● **Short task**
Rewrite the entries from the first line through the line containing "Looking at the", inclusive, replacing "DATA" with "TOTAL" and keeping everything else the same. Omit the pictures from your answer.

........

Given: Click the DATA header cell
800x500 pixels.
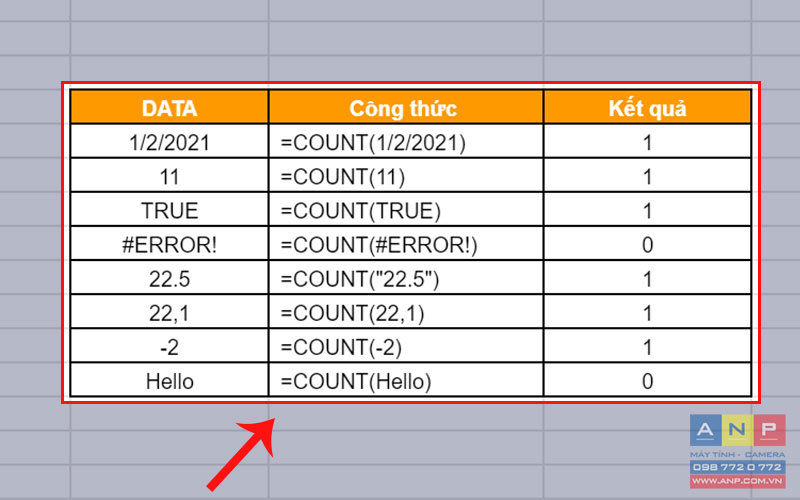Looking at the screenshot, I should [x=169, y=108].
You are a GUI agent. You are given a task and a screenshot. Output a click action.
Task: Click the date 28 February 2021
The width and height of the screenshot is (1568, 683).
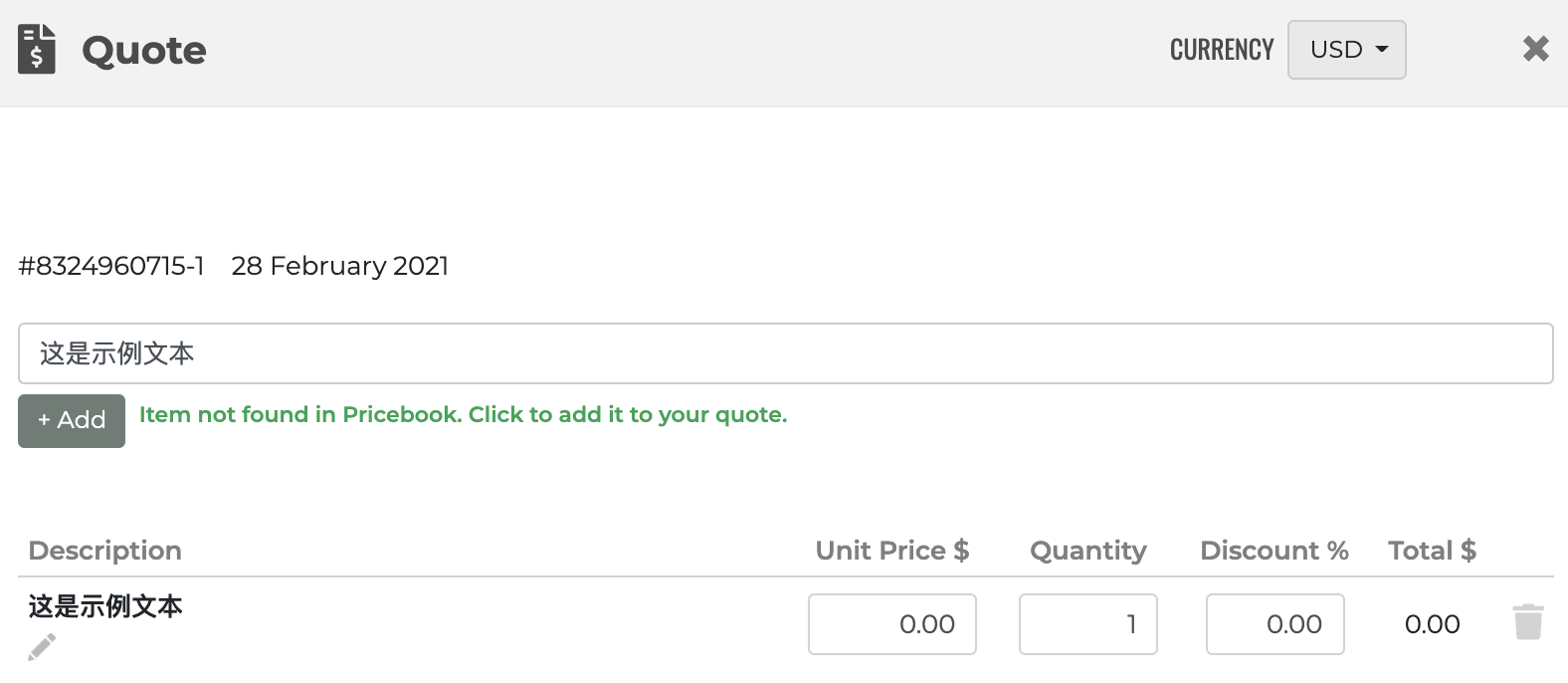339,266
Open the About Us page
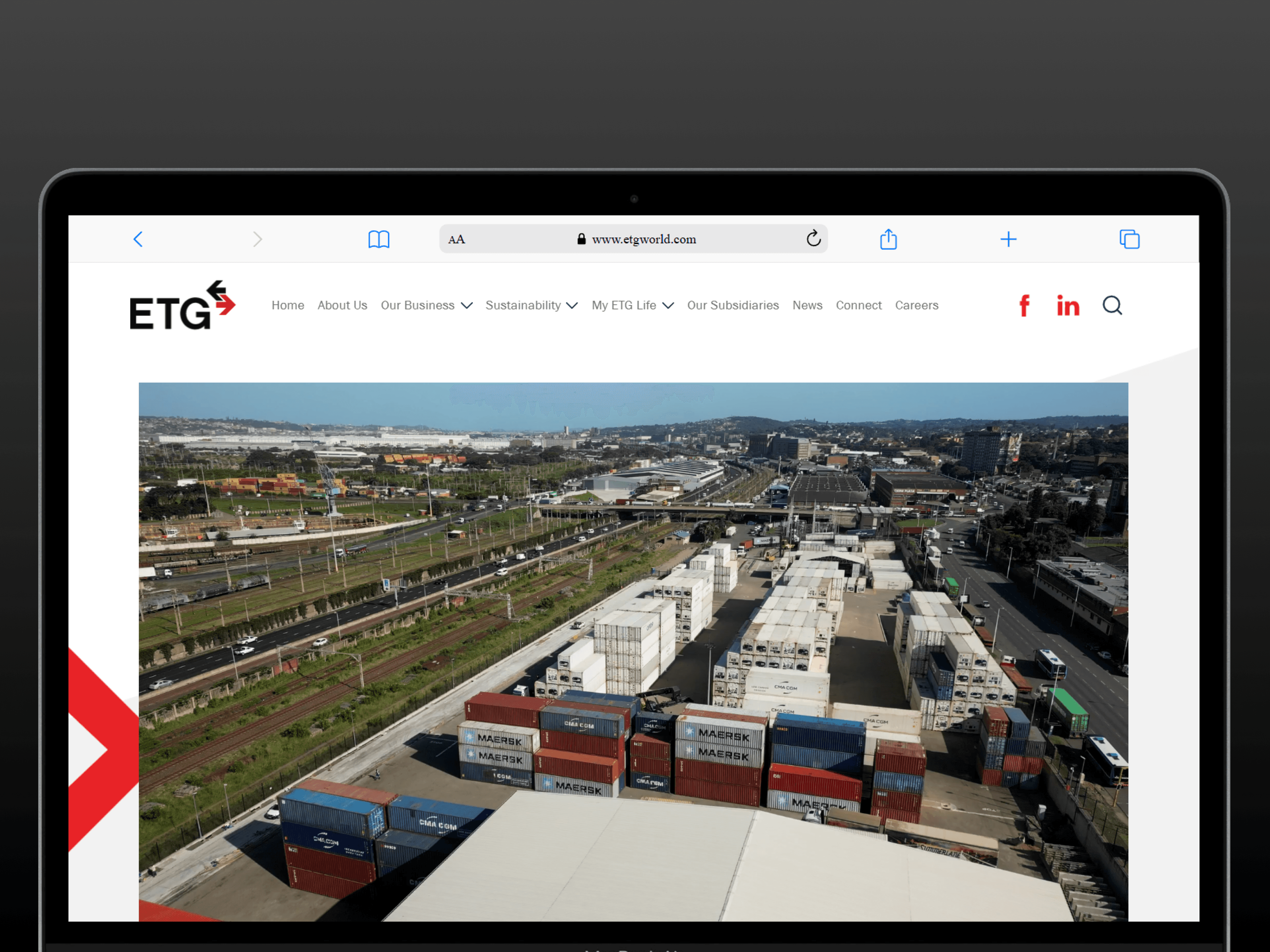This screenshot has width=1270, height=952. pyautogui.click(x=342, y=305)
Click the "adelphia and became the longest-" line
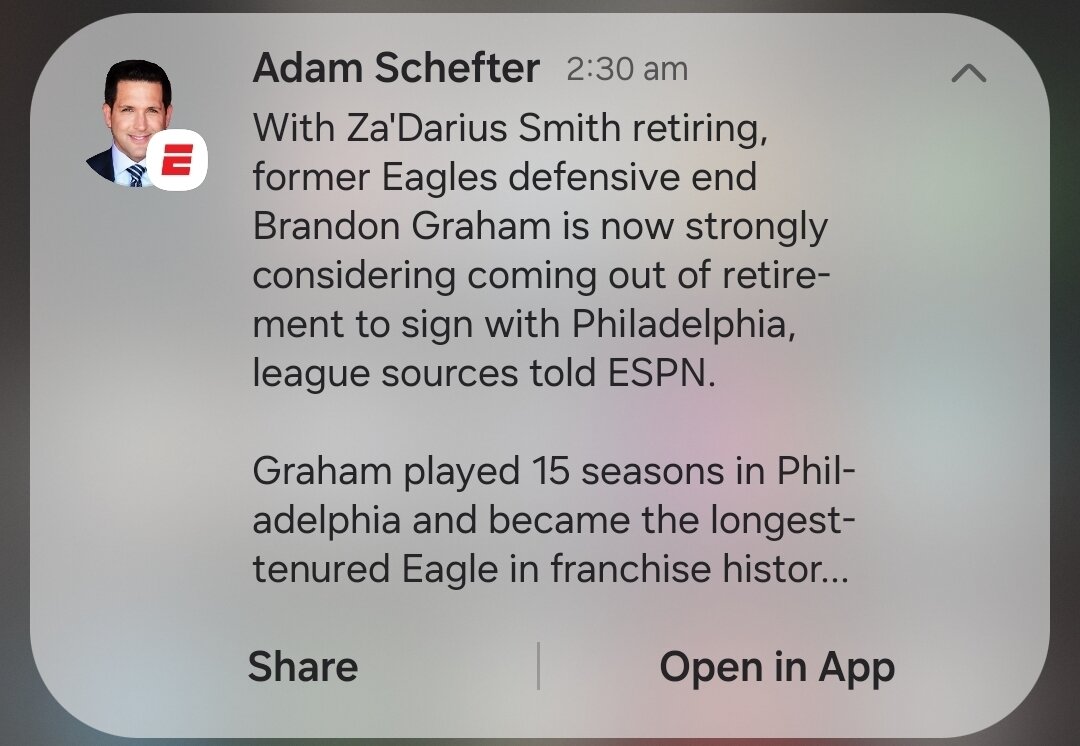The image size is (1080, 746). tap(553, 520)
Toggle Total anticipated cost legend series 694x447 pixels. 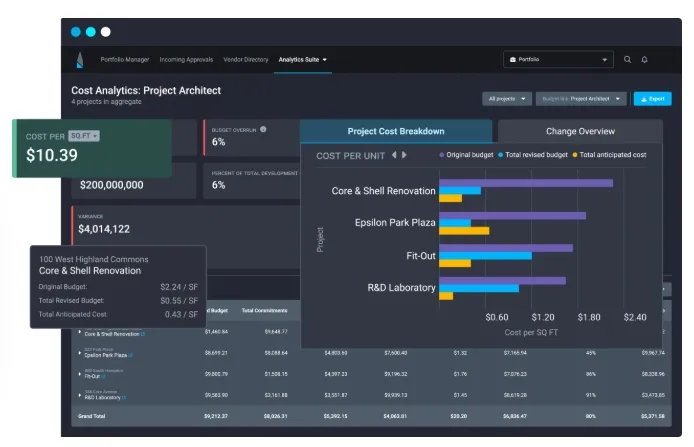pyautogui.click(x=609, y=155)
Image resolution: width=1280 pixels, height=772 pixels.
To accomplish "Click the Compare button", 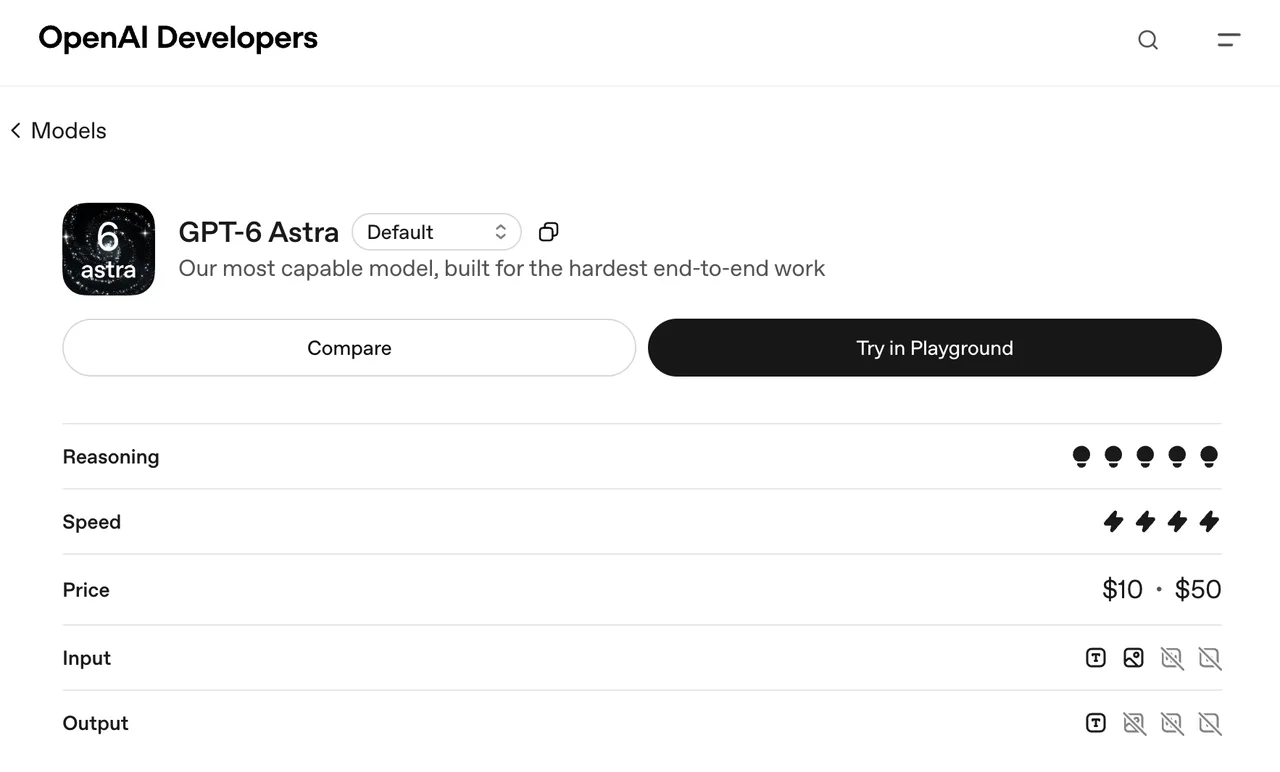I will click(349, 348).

........

● **Solution for this exercise**
Given: Click the TOTAL header cell
800x500 pixels.
Looking at the screenshot, I should [x=169, y=108].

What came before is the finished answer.